Reported statistics and error estimates:

The percentage inhibitions of biomass and growth rate were calculated using the ALGAE v4.0 computer software.

Any other information on results incl. tables

Study report assessor: from the cell densities figures, it was possible to calculate the criteria as laid down in the OECD 201 guideline (2006) and the mean coefficient of variation for section-by-section specific growth rates (days 0-1, 1-2 and 2-3, for 72 hour tests) in the control cultures did not exceed 35%. The  coefficient  of  variation  of  average  specific  growth  rates  during  the  whole  test  period  in replicate control cultures did not exceed 7%.

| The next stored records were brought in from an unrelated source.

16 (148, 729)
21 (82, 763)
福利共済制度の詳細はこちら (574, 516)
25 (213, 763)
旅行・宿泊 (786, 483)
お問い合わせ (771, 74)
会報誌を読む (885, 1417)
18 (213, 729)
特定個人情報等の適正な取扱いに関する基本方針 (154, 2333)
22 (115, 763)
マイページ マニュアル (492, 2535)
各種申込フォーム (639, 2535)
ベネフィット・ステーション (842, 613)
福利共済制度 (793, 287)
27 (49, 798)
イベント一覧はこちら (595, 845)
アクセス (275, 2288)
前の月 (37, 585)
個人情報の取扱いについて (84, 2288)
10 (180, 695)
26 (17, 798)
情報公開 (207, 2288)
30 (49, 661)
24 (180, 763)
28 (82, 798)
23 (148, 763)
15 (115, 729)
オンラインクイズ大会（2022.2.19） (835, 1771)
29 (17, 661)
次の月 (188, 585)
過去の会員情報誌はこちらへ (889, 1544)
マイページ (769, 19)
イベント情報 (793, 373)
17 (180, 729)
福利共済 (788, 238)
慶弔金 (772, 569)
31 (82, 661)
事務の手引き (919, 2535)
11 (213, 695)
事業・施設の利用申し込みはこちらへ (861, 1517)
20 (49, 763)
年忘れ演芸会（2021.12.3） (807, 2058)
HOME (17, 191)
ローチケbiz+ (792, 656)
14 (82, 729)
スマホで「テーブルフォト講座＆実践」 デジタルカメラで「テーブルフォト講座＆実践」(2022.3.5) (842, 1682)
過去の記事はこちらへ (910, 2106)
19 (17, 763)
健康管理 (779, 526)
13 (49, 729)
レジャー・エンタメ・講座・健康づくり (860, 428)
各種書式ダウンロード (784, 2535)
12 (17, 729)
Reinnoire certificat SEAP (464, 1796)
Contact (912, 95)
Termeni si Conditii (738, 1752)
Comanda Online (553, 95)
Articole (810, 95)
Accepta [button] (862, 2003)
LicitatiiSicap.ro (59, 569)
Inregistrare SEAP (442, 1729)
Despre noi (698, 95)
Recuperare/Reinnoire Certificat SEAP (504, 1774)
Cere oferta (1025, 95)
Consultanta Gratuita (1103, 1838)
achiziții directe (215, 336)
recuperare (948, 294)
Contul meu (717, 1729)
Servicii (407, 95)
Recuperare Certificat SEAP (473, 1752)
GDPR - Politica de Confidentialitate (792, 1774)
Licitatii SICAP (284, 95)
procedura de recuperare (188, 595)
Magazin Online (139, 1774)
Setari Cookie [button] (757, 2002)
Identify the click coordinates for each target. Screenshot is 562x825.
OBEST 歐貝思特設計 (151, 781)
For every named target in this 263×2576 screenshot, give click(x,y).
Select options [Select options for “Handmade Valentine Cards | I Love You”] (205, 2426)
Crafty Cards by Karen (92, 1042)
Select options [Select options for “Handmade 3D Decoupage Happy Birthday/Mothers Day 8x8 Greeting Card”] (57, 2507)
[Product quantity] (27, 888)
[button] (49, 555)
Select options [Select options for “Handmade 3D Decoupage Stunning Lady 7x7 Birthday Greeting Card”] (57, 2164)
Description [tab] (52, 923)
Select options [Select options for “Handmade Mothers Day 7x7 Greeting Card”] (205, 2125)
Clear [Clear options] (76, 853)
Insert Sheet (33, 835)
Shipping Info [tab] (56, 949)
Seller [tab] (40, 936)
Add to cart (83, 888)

Applicant's summary and conclusion

Validity criteria fulfilled:

yes

Conclusions:

With the 3 to 300 mg/L nominal concentration range (test 2), the geometric means of the measured results were as follows: 72H-ErC50=29.40 mg/L; 72H-NOECr=2.77 mg/L:; 72H-EbC50=5.15 mg/L; 72H-NOECb=0.86 mg/L. There was 112 fold mean increase in the control cell density over 72 hours, which confirmed study validity.

Executive summary:

The purpose of the study was to determine the 72H-EC50 and NOEC values of the test item to Pseudokirchneriella subcapitata. Pseudokirchneriella subcapitata is recommended for use in the ISO freshwater algal growth inhibition test, by OECD 201 and EEC directive 92/69/EEC. Two definitive experiments were run for this study. The first experiment, using a nominal concentration based on the results of range finder tests (10 to 100 mg/L) was repeated as not all the required EC50 and NOEC values were obtained. The repeated definitive experiment, using a revised nominal concentration (3 to 300 mg/L) yielded all required values. Test solutions were prepared by diluting a concentrated stock solution with ISO media. An aliquot of Pseudokirchneriella subcapitata was added to each test solution to give a nominal algal density of 10E+4 cells/mL. Cell concentrations were determined at 0, 24, 48 and 72 hours using a Z2 Coulter counter. Test concentrations were measured by liquid chromatography/mass spectrometry. With the 3 to 300 mg/L nominal concentration range (test 2), the geometric means of the measured results were as follows: 72H-ErC50=29.40 mg/L; 72H-NOECr=2.77 mg/L:; 72H-EbC50=5.15 mg/L; 72H-NOECb=0.86 mg/L. There was 112 fold mean increase in the control cell density over 72 hours, which confirmed study validity. Test substance analysis showed that there was a decrease in the amount of test compound available over the 72H. This loss could not be attributed to adsorption of compound onto the algal cells as the same phenomenon was observed amongst the blank test flasks (without algal cells). Hydrolysis of the principal active in test item to the associated monoester was observed in analysis by LC-MS.